Godfather redux
The Last Don, Mario Puzo, Ballentine, 1996.
Remember The Godfather? Picture the same book written by the same author who just needed the money. This book has all of the substance, and none of the style, of Godfather. Which is about as damning a statement as I can make about a work of fiction. Look, life is about the triumph of substance over style, and fiction is the reverse. Which is why a particularly good piece of prose usually makes you feel vaguely dirty after you've written it. How does this apply? Well, the book reads like Godfather, but everything feels rushed and hurried, as if the book had been re-written too many times. Don does have that wonderful Italian-American ruthless machismo going for it, and the story is structured quite involvingly. There would be nothing wrong with this book if a previously-unpublished idiot (like me) had written it. However, what we expect from Puzo is much better, and the consistent tell-don't-show nature of the book grates on you by the end.

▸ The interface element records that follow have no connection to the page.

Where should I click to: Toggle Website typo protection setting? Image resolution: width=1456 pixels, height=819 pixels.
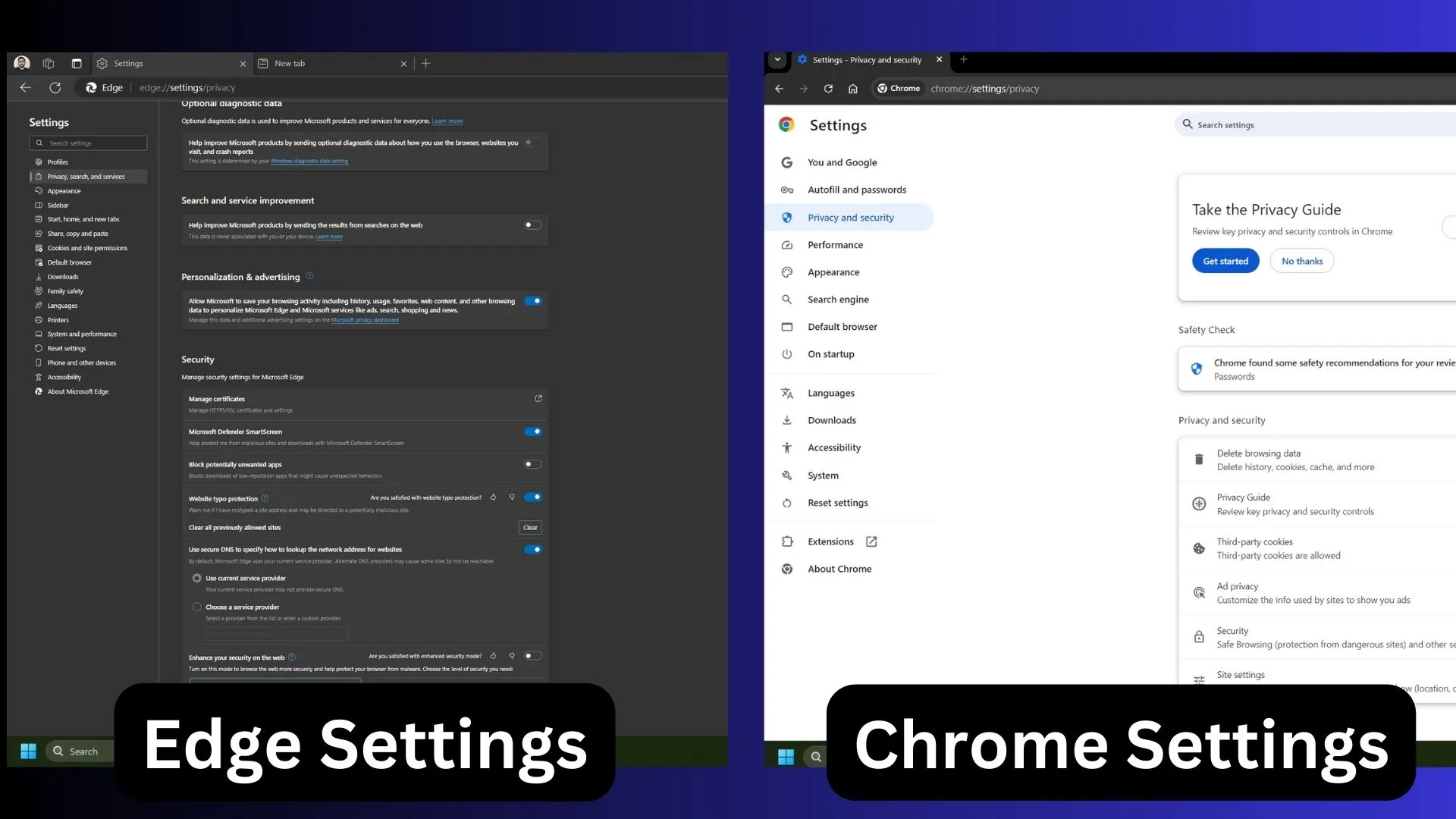tap(534, 497)
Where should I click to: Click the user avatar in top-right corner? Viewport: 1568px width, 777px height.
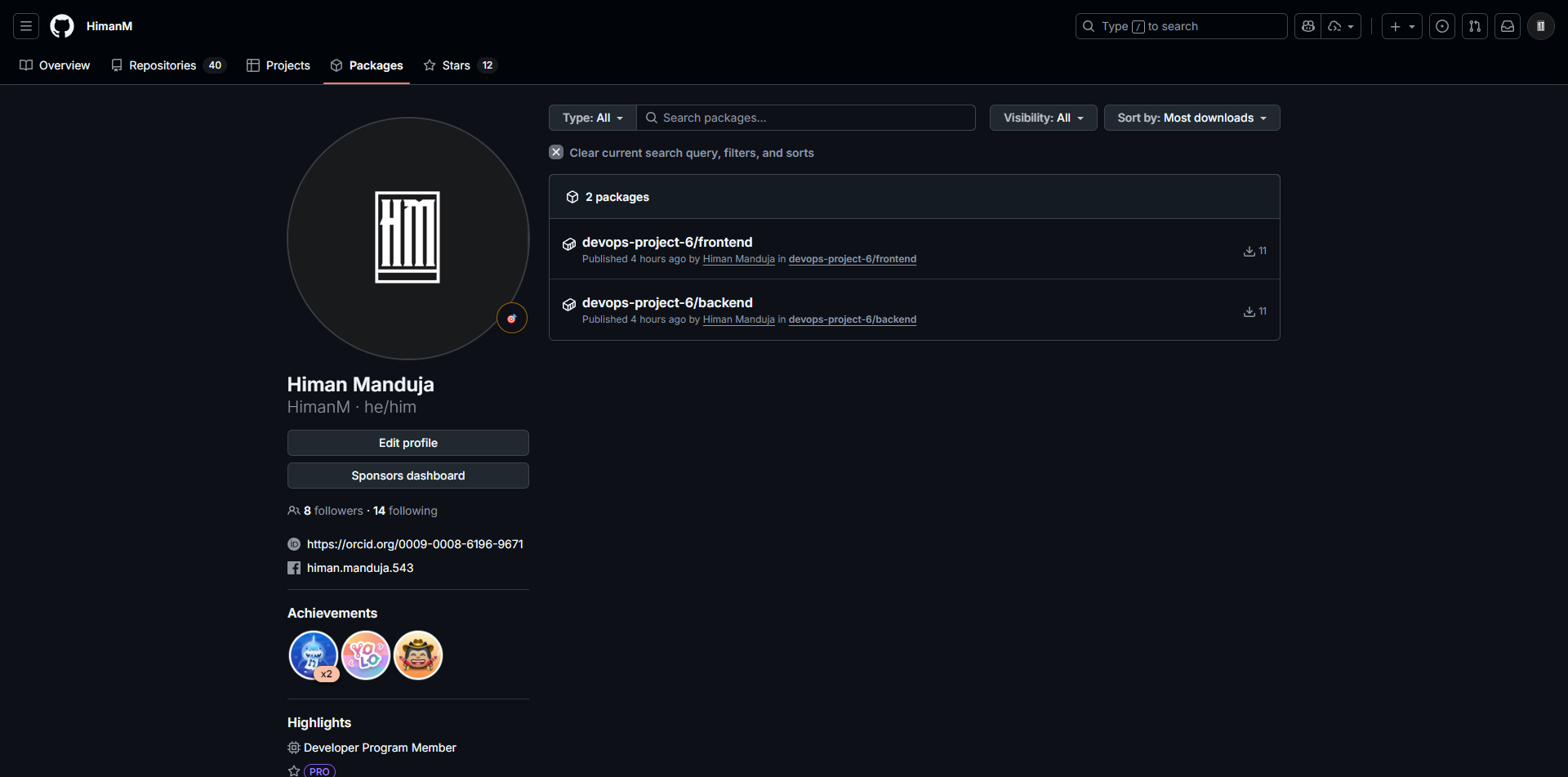1541,26
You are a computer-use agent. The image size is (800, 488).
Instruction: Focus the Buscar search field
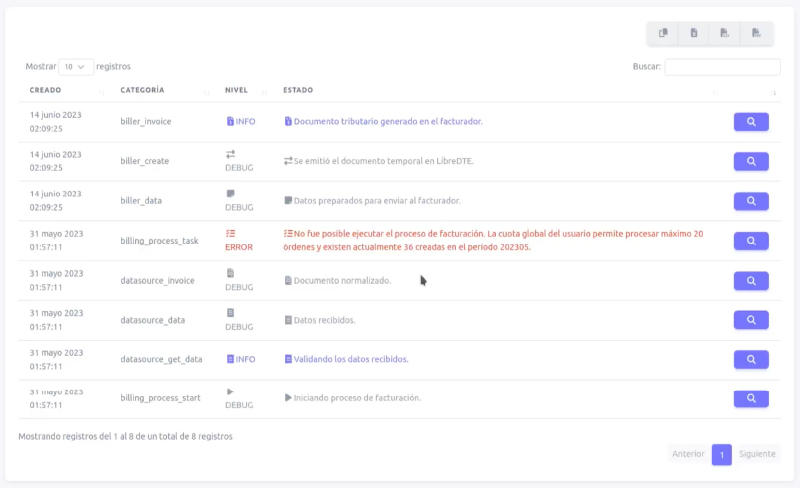tap(722, 67)
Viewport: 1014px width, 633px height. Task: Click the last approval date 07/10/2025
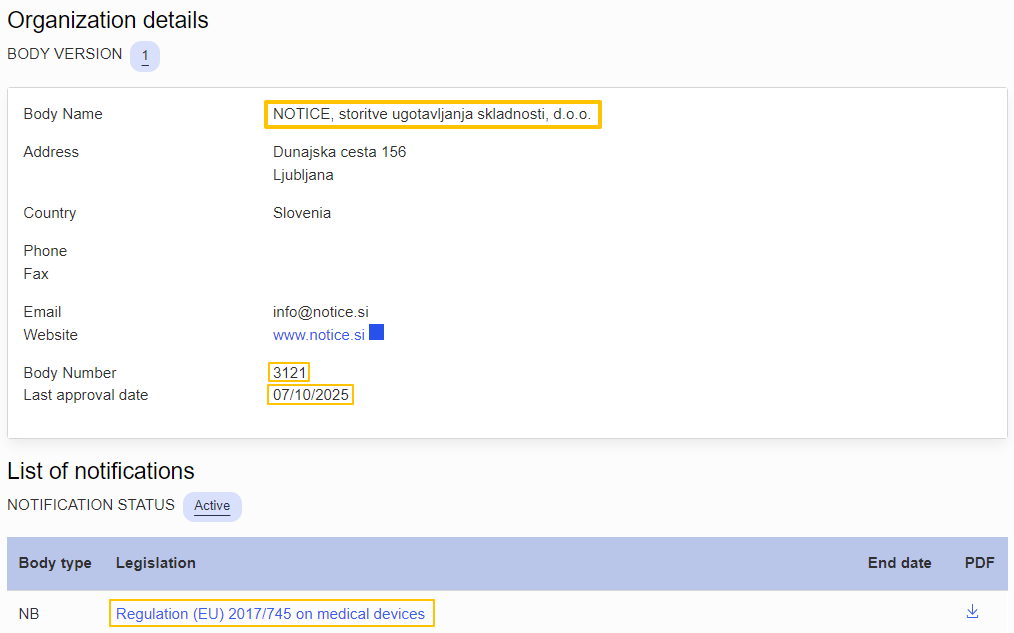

The plot is perhaps more clever than Godfather. Loose ends aren't completely gathered until the end of the book. Poetic justice prevails. Characters work too - they're all complex and separable from eachother, and all of the principle characters embark on a spiritual journey. The stereotype of the ultra-wiley Mafia don is preserved. Background and scenery is skimpy as you would expect out of a popular action-thriller type book.
So, from a well-crafted plot and characters, with physical imagery no worse than others in its genre, you would expect this book to be a better-than-average read. After all, the substance is there. But what's missing is the style. Godfather was like Don Corleone's brooding contemplation of a life filled with joy, anger, and sin. The style is very dark and probing, without being too invasive in the characters' minds; the reader finds out what characters are thinking by what they do and say, not through the simple, boring, TV-like expedient of having the author lay it out for them. Don, unfortunately, is nothing like this. The reader inhabits the mind of the characters almost exclusively through the novel, making the book the literary equivalent of Letterman.
As pure unsophisticated escape, this book is just fine. But if you're the sort of person who prefers books over television because they allow you to exercise your imagination to some degree, this isn't for you.
Thomas K. Burkholder, November 25, 1998.